Dali em diante a vida do advogado nilopolitano, Olímpio da Silva Soares, começa a fazer parte deste caso de grande repercussão internacional. No dia 18 de março de 2019 Robson é preso. Naquele mesmo dia, ele seguiu, algemado, para a Unidade Penal de Kashira, cidade a uma hora e meia da capital.

Dr. Olímpio explica que a situação do Robson é bem complexa, tendo em vista que nenhum dos integrantes da família do Fernando se dispôs a ir até Moscou para depor a favor dele, contando a verdade e como ele foi parar naquela situação para a juíza do caso. Vale ressaltar que foi pedido ao juízo que eles se manifestassem através de videoconferência, a juíza negou mas aceitou ouvi-los em sede do tribunal. Logicamente eles não iriam, tendo receio pela liberdade deles.

“Para ele ser libertado, é necessário que o verdadeiro dono dos remédios se apresente e assuma a medicação, mas não fariam isso porque nesse caso o sogro do jogador poderia ficar no lugar do Robson. Infelizmente não tenho contato com familiares do jogador, falo somente com o advogado deles aqui no Brasil. Eles estão custeando minhas viagens para Moscou para que eu possa acompanhar in loco o processo e passar para a família”, diz o advogado nilopolitano.

Situação difícil

Apesar da atuação firme do advogado, Olímpio não esconde que Robson tem grandes chances de ser condenado por dois crimes, contrabando de substância estupefaciente e tentativa de tráfico de substância estupefaciente:

“Ele pode pegar 20 anos de prisão.

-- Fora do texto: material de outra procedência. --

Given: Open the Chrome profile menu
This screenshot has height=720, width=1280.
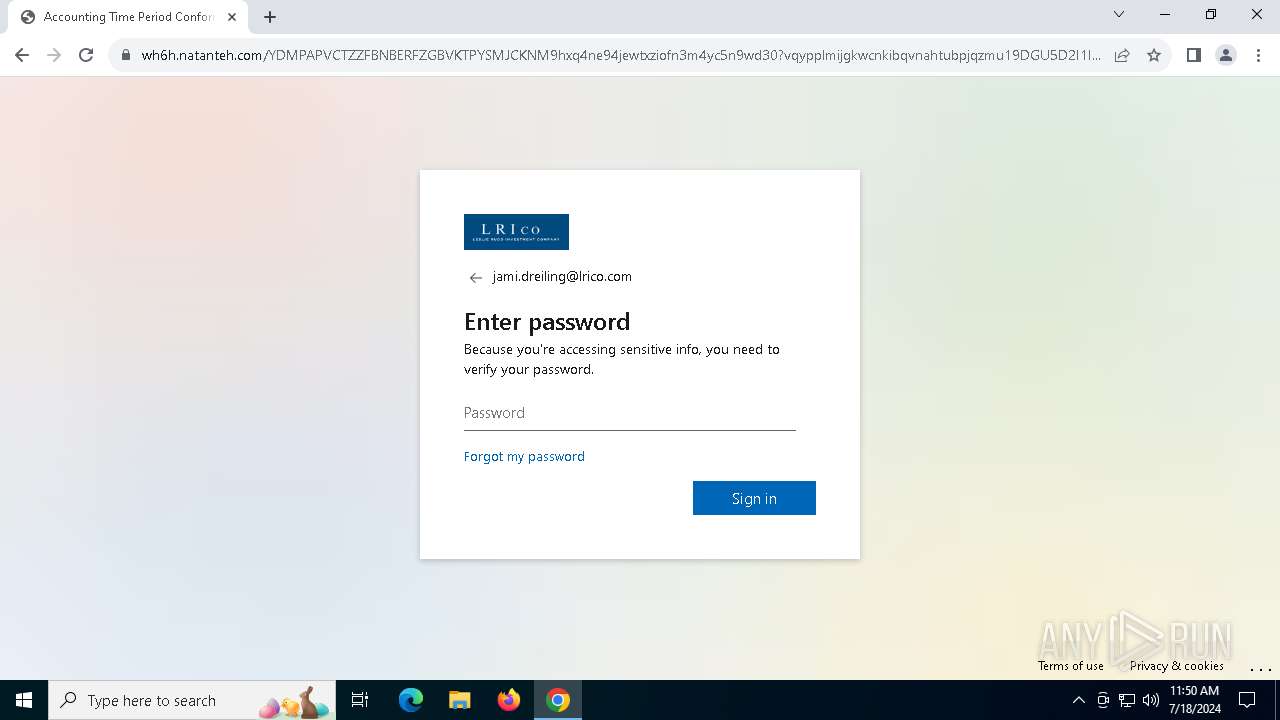Looking at the screenshot, I should point(1225,55).
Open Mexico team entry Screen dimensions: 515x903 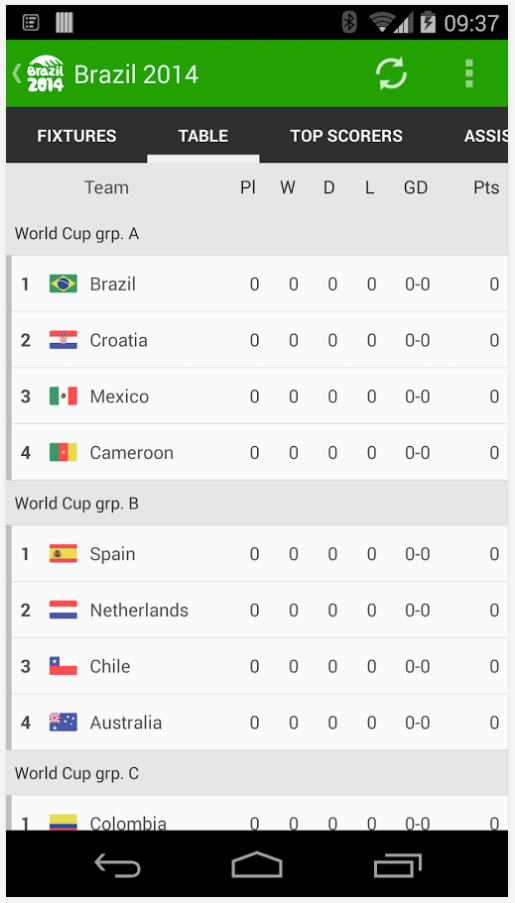258,396
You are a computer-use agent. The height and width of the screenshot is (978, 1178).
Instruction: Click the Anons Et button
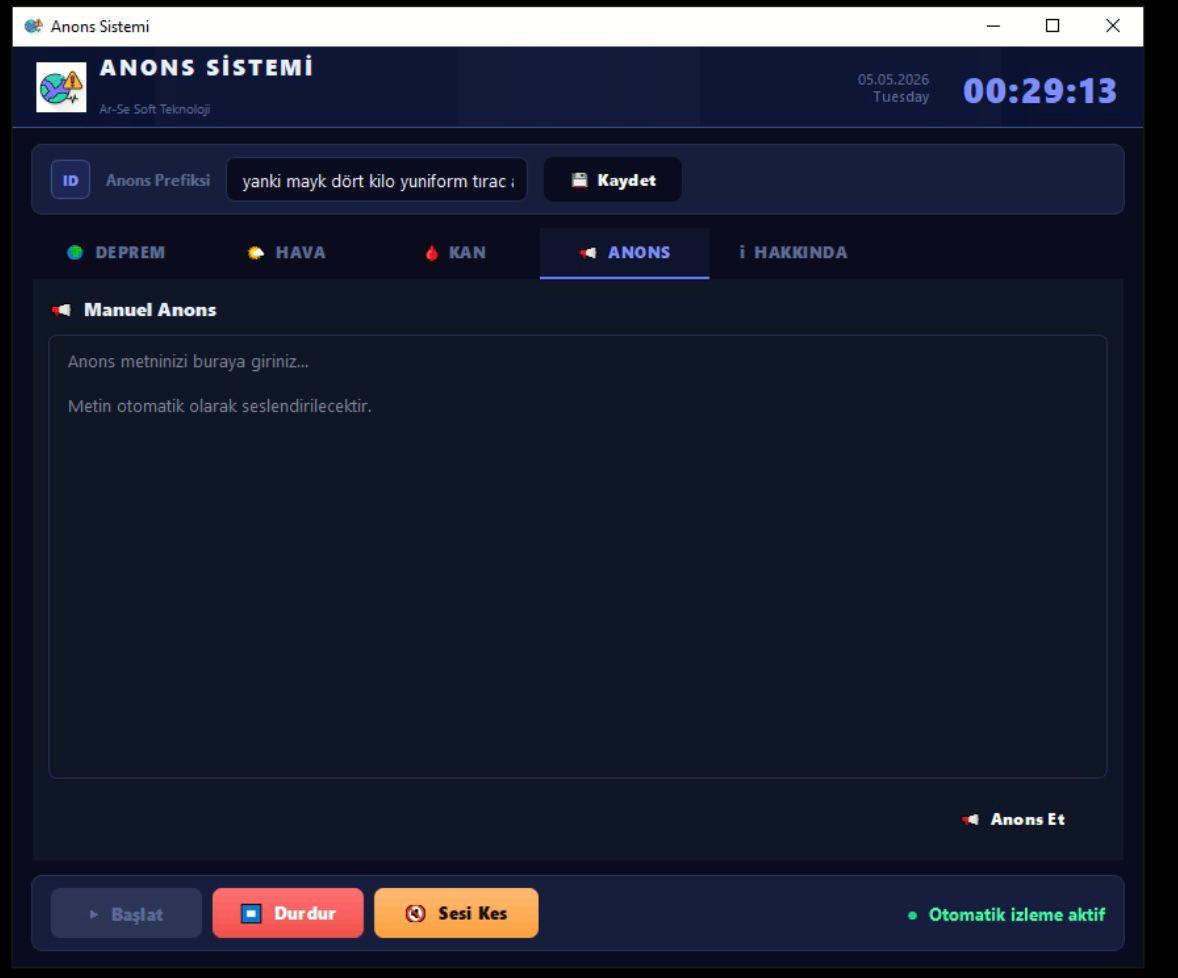pyautogui.click(x=1013, y=820)
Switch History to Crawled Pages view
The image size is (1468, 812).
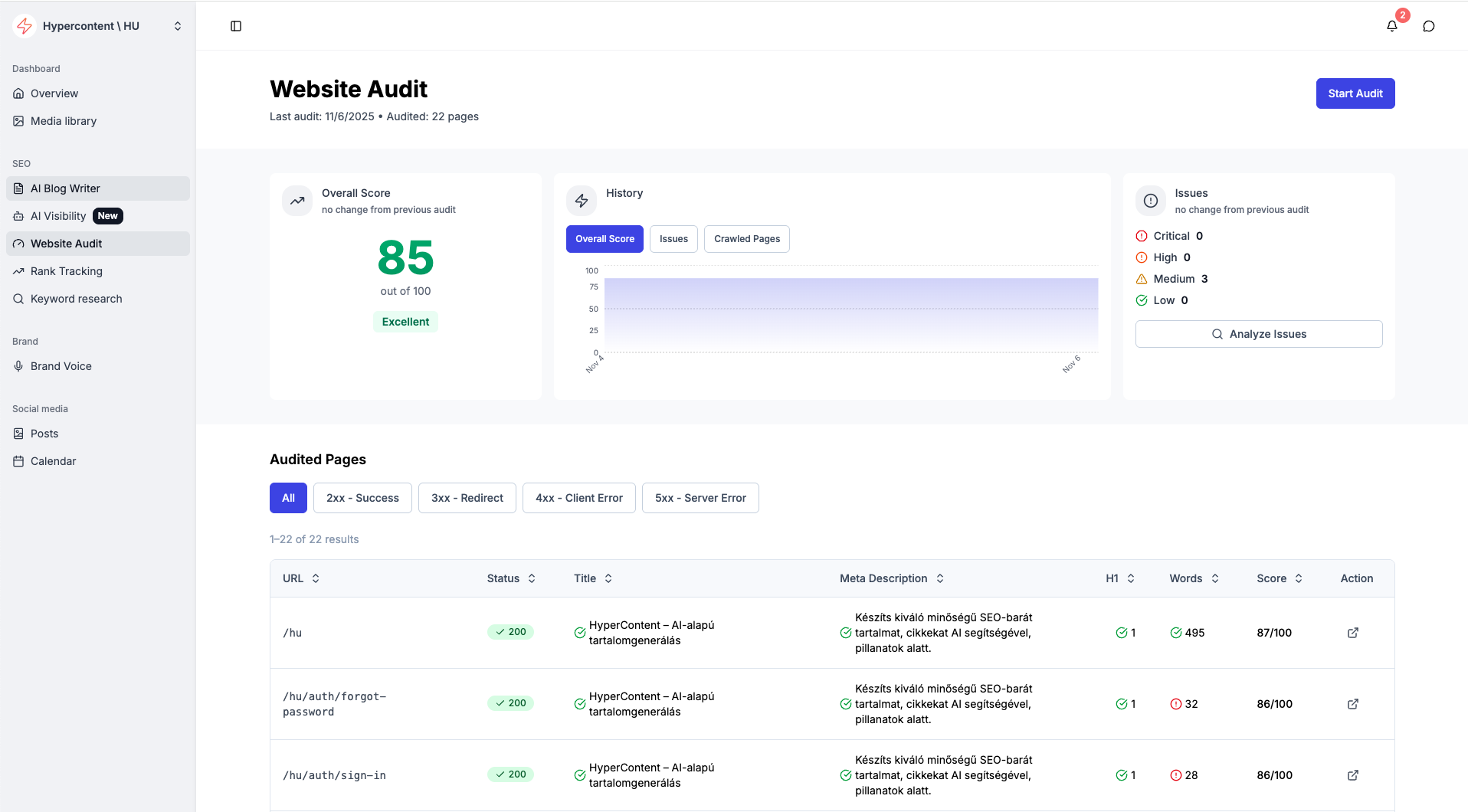click(x=746, y=238)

Para ajudá-lo, seria necessário uma declaração no processo de todos da família e principalmente do Fernando, que é a figura pública e tem bastante influência em Moscou, tendo em vista que jogou por três anos no clube do governo, o Spartak Moscou”, explica

Até para políticos o advogado está apelando:

“Vinha mantendo contato com o deputado Marcelo Freixo, se mostrou muito empenhado, mas disse que o presidente da Câmara, Rodrigo Maia, não tinha enviado um documento formal à embaixada Russa. Cobrei o Freixo esses dias, e ele ficou de me retornar, mas até agora nada”, lamenta.